Recently, a new recruit has been added to the wildfire fighting arsenal – artificial intelligence. Sonoma County, California sports another stellar example of how artificial intelligence can be utilized to augment human efforts, adding to its efficiency.
South Korean firm, Alchera will be backing the technology. In addition to the fire spotting cameras, the design will incorporate a software that facilitates the early detection of wildfire activity, which will in turn alert the authorities. The technology works by examining past and current images of terrain, keeping an eye out for particular changes that indicate a potential fire like flames burning in the dark or smoky hazes.
However, the technology cannot be expected to completely efficient unless it is first trained and taught by humans to differentiate between an actual fire smoke and other false alarms, like a cloud or fog. The algorithm of the software can be refined only by using feedback from humans. This will hopefully help it to detect wildfires on its own in due course. The process according to Chris Godley, the director of emergency management is similar to learning how to read by putting together letters at first.
Post its activation on Wednesday, the technology detected sixteen reports of smoke, all positive. They turned out to be permitted burns. After the seasonal ban on permitted burns comes into effect by April or May, the testing and feedback phase will be updated. This would presumably enable the technology to move forward from the ‘learning’ phase to provide accurate and reliable intelligence.
In the words of Chris Godley,
“This is cutting-edge work, to bring this capability into the hands of local first responders. It is going to take us awhile to make sure we get the bugs out, as it were, and that we really can depend on it because ultimately this is a lifesaving mission.”

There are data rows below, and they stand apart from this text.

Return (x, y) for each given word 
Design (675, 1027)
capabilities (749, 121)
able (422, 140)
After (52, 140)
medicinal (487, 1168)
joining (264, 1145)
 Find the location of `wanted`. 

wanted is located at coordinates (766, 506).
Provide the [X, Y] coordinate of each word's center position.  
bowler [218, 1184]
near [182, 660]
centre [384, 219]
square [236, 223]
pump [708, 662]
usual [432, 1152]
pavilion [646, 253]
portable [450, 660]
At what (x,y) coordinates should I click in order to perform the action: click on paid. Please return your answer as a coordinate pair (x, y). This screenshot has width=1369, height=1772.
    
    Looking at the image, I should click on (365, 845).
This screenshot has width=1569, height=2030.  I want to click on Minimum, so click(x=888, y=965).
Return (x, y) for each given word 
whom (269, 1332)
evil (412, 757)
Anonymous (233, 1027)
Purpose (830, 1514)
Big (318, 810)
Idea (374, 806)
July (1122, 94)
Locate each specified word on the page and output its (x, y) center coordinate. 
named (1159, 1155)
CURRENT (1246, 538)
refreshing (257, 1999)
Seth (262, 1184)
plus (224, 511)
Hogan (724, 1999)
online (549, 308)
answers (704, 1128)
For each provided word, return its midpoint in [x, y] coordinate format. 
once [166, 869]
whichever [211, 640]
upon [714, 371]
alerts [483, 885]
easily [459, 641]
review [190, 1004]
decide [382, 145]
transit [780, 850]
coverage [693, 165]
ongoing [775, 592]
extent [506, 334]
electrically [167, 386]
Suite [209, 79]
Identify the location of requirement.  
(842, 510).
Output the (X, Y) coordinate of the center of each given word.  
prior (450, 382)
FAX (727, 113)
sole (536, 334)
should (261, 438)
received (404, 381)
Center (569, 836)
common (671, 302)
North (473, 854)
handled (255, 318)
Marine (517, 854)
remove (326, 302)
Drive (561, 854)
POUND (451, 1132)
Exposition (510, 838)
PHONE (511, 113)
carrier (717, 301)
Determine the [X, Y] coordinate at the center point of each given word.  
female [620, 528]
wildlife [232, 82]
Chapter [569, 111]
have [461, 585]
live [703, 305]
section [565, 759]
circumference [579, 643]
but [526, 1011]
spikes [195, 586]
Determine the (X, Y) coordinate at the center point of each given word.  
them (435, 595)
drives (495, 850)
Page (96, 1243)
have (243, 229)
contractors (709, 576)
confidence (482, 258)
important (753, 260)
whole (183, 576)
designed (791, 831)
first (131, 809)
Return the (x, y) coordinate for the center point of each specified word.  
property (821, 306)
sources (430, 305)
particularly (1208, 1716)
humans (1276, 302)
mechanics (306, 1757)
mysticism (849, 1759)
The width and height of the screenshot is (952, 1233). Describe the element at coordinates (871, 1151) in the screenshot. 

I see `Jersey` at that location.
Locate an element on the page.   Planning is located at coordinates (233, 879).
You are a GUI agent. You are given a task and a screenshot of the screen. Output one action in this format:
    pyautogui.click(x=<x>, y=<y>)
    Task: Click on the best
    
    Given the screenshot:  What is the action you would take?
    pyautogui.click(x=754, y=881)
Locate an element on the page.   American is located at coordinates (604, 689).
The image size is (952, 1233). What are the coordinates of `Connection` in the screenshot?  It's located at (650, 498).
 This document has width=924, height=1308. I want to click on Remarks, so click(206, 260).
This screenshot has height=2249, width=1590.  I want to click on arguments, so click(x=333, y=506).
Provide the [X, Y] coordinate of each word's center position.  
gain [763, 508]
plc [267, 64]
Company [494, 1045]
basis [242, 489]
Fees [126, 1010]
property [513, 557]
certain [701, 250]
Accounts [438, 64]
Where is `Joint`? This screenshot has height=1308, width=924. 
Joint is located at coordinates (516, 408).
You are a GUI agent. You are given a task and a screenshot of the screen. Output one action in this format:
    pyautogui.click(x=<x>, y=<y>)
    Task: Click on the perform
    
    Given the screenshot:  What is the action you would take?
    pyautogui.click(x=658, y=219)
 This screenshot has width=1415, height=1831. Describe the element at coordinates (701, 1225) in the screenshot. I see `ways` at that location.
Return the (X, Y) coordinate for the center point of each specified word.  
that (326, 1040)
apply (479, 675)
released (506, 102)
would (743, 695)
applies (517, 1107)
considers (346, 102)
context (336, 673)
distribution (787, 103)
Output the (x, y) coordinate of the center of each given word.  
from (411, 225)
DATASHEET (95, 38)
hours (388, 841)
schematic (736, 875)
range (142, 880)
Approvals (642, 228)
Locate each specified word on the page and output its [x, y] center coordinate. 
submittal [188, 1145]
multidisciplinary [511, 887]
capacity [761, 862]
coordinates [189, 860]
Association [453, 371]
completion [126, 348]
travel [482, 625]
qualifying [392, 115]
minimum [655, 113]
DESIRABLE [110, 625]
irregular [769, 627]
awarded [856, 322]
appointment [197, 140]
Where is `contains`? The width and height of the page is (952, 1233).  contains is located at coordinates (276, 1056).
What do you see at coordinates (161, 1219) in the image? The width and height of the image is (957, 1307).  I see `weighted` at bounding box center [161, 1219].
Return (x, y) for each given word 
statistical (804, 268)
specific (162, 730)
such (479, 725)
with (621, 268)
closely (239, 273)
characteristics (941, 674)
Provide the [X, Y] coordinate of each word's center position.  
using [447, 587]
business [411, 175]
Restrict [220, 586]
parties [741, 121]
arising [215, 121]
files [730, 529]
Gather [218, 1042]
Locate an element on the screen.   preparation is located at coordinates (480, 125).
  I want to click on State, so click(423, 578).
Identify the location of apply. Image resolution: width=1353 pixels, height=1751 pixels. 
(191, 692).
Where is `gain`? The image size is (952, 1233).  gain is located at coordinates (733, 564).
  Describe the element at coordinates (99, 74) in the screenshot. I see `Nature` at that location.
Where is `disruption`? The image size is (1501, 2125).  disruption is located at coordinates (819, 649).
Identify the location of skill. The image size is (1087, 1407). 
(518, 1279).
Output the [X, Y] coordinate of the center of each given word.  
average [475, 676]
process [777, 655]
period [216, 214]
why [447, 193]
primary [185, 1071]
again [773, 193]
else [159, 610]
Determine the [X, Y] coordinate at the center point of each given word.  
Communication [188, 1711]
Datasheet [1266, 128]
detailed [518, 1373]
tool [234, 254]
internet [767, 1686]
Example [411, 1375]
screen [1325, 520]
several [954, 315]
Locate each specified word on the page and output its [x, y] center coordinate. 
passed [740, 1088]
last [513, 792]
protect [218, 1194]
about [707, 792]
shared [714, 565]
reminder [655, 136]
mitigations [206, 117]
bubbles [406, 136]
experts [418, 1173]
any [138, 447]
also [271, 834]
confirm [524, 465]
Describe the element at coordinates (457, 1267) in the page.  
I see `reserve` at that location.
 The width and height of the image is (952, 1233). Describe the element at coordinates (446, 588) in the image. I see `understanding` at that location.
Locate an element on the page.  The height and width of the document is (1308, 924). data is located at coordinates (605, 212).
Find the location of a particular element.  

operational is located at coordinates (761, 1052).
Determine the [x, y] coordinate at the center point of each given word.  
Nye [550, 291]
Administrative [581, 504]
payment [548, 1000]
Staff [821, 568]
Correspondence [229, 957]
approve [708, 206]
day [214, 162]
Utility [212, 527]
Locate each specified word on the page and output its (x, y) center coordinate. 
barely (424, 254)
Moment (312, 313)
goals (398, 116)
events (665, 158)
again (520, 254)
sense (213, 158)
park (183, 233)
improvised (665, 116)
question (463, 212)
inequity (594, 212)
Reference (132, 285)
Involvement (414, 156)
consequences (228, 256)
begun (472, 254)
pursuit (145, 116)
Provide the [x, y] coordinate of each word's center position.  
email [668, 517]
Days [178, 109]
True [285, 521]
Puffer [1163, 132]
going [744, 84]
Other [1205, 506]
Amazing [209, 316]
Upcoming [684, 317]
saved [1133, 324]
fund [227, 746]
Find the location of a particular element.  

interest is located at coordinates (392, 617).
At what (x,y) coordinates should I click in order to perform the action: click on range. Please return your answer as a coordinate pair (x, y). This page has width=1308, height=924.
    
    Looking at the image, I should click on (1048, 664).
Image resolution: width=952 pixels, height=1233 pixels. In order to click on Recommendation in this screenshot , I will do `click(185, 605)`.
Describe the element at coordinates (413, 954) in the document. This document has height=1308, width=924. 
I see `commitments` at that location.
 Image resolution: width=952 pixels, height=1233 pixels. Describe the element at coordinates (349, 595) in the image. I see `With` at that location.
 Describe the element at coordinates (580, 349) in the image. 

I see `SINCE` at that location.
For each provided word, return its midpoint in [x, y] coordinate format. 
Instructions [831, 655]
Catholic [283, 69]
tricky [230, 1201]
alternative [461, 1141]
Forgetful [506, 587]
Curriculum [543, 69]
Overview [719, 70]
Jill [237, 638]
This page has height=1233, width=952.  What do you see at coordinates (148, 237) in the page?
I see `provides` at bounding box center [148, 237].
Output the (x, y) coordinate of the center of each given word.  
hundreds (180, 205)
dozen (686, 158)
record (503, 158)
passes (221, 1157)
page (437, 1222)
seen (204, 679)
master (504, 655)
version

One of the major roadblocks when it comes to fighting fires is the lack of early warning. The technology is expected to overcome this challenge by enabling early detection and redressal. This can facilitate early evacuation procedures, thereby saving a lot of damage and loss. The utility of the technology is even more stressed at night when detection of smoke and flames is less likely due to lack of bystanders.
Sonoma County’s agreement with Alchera is till February 2023. Experts expect other places to adopt the technology if it touches the mark of success. It is widely hoped that its potential is realized in a year or two, thereby helping to create a dramatic impact on California.